• _Records for this exercise_

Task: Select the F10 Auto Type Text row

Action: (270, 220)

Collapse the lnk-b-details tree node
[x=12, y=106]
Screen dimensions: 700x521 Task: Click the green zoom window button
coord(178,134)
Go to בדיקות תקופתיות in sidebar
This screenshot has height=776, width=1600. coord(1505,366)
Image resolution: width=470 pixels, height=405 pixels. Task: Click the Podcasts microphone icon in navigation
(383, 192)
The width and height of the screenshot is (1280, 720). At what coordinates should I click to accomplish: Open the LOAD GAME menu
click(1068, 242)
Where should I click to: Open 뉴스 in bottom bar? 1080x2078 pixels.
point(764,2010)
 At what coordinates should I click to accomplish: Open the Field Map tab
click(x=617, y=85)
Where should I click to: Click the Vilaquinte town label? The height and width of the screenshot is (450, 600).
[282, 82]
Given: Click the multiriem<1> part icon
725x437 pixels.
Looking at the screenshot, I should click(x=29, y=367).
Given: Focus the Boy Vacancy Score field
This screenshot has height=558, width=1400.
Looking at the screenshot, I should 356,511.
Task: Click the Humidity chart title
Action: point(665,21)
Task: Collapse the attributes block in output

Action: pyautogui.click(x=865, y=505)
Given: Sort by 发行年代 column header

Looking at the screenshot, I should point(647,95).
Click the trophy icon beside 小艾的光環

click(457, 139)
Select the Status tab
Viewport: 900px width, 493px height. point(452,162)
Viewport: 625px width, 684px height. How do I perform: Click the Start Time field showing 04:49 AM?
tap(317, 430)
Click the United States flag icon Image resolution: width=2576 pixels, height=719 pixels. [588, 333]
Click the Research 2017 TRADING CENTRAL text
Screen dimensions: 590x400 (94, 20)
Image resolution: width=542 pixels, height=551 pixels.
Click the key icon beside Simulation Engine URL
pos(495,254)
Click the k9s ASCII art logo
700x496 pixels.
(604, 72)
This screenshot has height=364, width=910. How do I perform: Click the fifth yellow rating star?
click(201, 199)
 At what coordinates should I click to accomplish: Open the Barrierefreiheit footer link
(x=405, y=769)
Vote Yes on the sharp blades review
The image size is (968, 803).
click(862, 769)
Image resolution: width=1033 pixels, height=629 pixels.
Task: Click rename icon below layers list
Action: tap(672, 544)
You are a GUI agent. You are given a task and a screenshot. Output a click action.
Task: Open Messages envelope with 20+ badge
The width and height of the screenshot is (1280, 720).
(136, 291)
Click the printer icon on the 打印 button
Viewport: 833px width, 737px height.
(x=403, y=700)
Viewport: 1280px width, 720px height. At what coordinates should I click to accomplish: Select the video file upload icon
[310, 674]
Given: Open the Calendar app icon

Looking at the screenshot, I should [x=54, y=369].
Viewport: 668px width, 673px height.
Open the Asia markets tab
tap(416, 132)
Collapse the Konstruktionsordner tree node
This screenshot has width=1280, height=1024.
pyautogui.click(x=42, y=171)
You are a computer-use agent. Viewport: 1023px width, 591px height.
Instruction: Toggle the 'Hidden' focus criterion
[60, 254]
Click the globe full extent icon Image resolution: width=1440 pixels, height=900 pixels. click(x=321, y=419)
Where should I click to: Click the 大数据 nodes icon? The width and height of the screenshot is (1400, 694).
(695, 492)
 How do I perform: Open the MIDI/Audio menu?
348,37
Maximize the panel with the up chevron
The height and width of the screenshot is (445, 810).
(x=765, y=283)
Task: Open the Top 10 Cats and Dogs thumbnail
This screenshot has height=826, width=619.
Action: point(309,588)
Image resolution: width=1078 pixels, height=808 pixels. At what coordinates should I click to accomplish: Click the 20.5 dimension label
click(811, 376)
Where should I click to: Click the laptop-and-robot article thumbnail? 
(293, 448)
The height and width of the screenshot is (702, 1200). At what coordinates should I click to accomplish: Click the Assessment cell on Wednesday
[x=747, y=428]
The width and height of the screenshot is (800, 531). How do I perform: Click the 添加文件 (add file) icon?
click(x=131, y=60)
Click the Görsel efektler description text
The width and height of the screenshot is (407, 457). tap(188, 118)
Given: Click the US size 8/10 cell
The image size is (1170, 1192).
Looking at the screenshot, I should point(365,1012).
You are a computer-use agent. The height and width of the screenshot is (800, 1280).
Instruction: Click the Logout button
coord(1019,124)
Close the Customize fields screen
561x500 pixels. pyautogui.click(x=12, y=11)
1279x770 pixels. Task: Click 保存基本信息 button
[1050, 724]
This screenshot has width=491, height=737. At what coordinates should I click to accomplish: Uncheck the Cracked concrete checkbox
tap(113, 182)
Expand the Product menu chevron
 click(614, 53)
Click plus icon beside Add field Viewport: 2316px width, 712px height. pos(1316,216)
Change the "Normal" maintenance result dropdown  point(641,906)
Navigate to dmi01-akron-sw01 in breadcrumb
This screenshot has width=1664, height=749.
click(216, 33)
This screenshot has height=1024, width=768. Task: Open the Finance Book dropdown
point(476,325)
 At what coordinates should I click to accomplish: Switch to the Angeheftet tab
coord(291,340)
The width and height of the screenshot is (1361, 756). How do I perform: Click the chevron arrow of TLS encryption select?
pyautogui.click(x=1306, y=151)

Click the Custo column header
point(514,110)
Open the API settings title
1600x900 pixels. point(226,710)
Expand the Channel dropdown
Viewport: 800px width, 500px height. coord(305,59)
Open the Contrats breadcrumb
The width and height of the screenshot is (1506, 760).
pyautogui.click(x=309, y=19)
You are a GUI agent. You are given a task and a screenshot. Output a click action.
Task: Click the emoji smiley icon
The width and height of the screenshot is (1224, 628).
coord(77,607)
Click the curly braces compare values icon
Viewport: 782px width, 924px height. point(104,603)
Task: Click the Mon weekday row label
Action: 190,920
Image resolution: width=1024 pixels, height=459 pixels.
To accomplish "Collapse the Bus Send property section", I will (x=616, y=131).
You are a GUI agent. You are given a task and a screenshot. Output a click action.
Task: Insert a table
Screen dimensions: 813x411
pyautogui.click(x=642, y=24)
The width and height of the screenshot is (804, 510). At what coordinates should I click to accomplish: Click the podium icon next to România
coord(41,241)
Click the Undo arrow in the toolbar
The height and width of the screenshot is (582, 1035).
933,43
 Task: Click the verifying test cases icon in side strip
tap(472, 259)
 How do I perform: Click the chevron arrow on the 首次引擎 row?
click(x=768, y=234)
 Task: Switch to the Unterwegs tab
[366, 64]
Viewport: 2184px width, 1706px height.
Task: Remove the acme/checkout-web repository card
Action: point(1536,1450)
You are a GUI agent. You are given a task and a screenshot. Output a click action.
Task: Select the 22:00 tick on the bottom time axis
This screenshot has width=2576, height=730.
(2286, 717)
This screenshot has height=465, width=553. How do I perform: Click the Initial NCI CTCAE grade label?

• _Task description_
Every entry should be transcribed exactly, with nothing omitted.

• _Written solution_
Task: Select the F10 Auto Type Text row

Action: (270, 220)

Collapse the lnk-b-details tree node
[x=12, y=106]
Screen dimensions: 700x521 Task: Click the green zoom window button
coord(178,134)
Go to בדיקות תקופתיות in sidebar
This screenshot has height=776, width=1600. coord(1505,366)
Image resolution: width=470 pixels, height=405 pixels. Task: Click the Podcasts microphone icon in navigation
(383, 192)
The width and height of the screenshot is (1280, 720). At what coordinates should I click to accomplish: Open the LOAD GAME menu
click(1068, 242)
Where should I click to: Open 뉴스 in bottom bar? 1080x2078 pixels.
point(764,2010)
 At what coordinates should I click to accomplish: Open the Field Map tab
click(x=617, y=85)
Where should I click to: Click the Vilaquinte town label? The height and width of the screenshot is (450, 600).
[282, 82]
Given: Click the multiriem<1> part icon
725x437 pixels.
Looking at the screenshot, I should click(x=29, y=367).
Given: Focus the Boy Vacancy Score field
This screenshot has height=558, width=1400.
Looking at the screenshot, I should 356,511.
Task: Click the Humidity chart title
Action: point(665,21)
Task: Collapse the attributes block in output

Action: pyautogui.click(x=865, y=505)
Given: Sort by 发行年代 column header

Looking at the screenshot, I should point(647,95).
Click the trophy icon beside 小艾的光環

click(457, 139)
Select the Status tab
Viewport: 900px width, 493px height. point(452,162)
Viewport: 625px width, 684px height. How do I perform: Click the Start Time field showing 04:49 AM?
tap(317, 430)
Click the United States flag icon Image resolution: width=2576 pixels, height=719 pixels. [588, 333]
Click the Research 2017 TRADING CENTRAL text
Screen dimensions: 590x400 (94, 20)
Image resolution: width=542 pixels, height=551 pixels.
Click the key icon beside Simulation Engine URL
pos(495,254)
Click the k9s ASCII art logo
700x496 pixels.
(604, 72)
This screenshot has height=364, width=910. How do I perform: Click the fifth yellow rating star?
click(201, 199)
 At what coordinates should I click to accomplish: Open the Barrierefreiheit footer link
(x=405, y=769)
Vote Yes on the sharp blades review
The image size is (968, 803).
click(862, 769)
Image resolution: width=1033 pixels, height=629 pixels.
Task: Click rename icon below layers list
Action: tap(672, 544)
You are a GUI agent. You are given a task and a screenshot. Output a click action.
Task: Open Messages envelope with 20+ badge
The width and height of the screenshot is (1280, 720).
(136, 291)
Click the printer icon on the 打印 button
Viewport: 833px width, 737px height.
(x=403, y=700)
Viewport: 1280px width, 720px height. At what coordinates should I click to accomplish: Select the video file upload icon
[310, 674]
Given: Open the Calendar app icon

Looking at the screenshot, I should [x=54, y=369].
Viewport: 668px width, 673px height.
Open the Asia markets tab
tap(416, 132)
Collapse the Konstruktionsordner tree node
This screenshot has width=1280, height=1024.
pyautogui.click(x=42, y=171)
You are a computer-use agent. Viewport: 1023px width, 591px height.
Instruction: Toggle the 'Hidden' focus criterion
[60, 254]
Click the globe full extent icon Image resolution: width=1440 pixels, height=900 pixels. click(x=321, y=419)
Where should I click to: Click the 大数据 nodes icon? The width and height of the screenshot is (1400, 694).
(695, 492)
 How do I perform: Open the MIDI/Audio menu?
348,37
Maximize the panel with the up chevron
The height and width of the screenshot is (445, 810).
(x=765, y=283)
Task: Open the Top 10 Cats and Dogs thumbnail
This screenshot has height=826, width=619.
Action: point(309,588)
Image resolution: width=1078 pixels, height=808 pixels. At what coordinates should I click to accomplish: Click the 20.5 dimension label
click(811, 376)
Where should I click to: Click the laptop-and-robot article thumbnail? 
(293, 448)
The height and width of the screenshot is (702, 1200). At what coordinates should I click to accomplish: Click the Assessment cell on Wednesday
[x=747, y=428]
The width and height of the screenshot is (800, 531). How do I perform: Click the 添加文件 (add file) icon?
click(x=131, y=60)
Click the Görsel efektler description text
The width and height of the screenshot is (407, 457). tap(188, 118)
Given: Click the US size 8/10 cell
The image size is (1170, 1192).
Looking at the screenshot, I should point(365,1012).
You are a computer-use agent. The height and width of the screenshot is (800, 1280).
Instruction: Click the Logout button
coord(1019,124)
Close the Customize fields screen
561x500 pixels. pyautogui.click(x=12, y=11)
1279x770 pixels. Task: Click 保存基本信息 button
[1050, 724]
This screenshot has width=491, height=737. At what coordinates should I click to accomplish: Uncheck the Cracked concrete checkbox
tap(113, 182)
Expand the Product menu chevron
 click(614, 53)
Click plus icon beside Add field Viewport: 2316px width, 712px height. pos(1316,216)
Change the "Normal" maintenance result dropdown  point(641,906)
Navigate to dmi01-akron-sw01 in breadcrumb
This screenshot has width=1664, height=749.
click(216, 33)
This screenshot has height=1024, width=768. Task: Open the Finance Book dropdown
point(476,325)
 At what coordinates should I click to accomplish: Switch to the Angeheftet tab
coord(291,340)
The width and height of the screenshot is (1361, 756). How do I perform: Click the chevron arrow of TLS encryption select?
pyautogui.click(x=1306, y=151)

Click the Custo column header
point(514,110)
Open the API settings title
1600x900 pixels. point(226,710)
Expand the Channel dropdown
Viewport: 800px width, 500px height. coord(305,59)
Open the Contrats breadcrumb
The width and height of the screenshot is (1506, 760).
pyautogui.click(x=309, y=19)
You are a GUI agent. You are given a task and a screenshot. Output a click action.
Task: Click the emoji smiley icon
The width and height of the screenshot is (1224, 628).
coord(77,607)
Click the curly braces compare values icon
Viewport: 782px width, 924px height. point(104,603)
Task: Click the Mon weekday row label
Action: 190,920
Image resolution: width=1024 pixels, height=459 pixels.
To accomplish "Collapse the Bus Send property section", I will (x=616, y=131).
You are a GUI agent. You are given a task and a screenshot. Output a click action.
Task: Insert a table
Screen dimensions: 813x411
pyautogui.click(x=642, y=24)
The width and height of the screenshot is (804, 510). At what coordinates should I click to accomplish: Click the podium icon next to România
coord(41,241)
Click the Undo arrow in the toolbar
The height and width of the screenshot is (582, 1035).
933,43
 Task: Click the verifying test cases icon in side strip
tap(472, 259)
 How do I perform: Click the chevron arrow on the 首次引擎 row?
click(x=768, y=234)
 Task: Switch to the Unterwegs tab
[366, 64]
Viewport: 2184px width, 1706px height.
Task: Remove the acme/checkout-web repository card
Action: point(1536,1450)
You are a GUI agent. You are given a task and a screenshot. Output a click action.
Task: Select the 22:00 tick on the bottom time axis
This screenshot has width=2576, height=730.
(2286, 717)
This screenshot has height=465, width=553. How do I perform: Click the Initial NCI CTCAE grade label?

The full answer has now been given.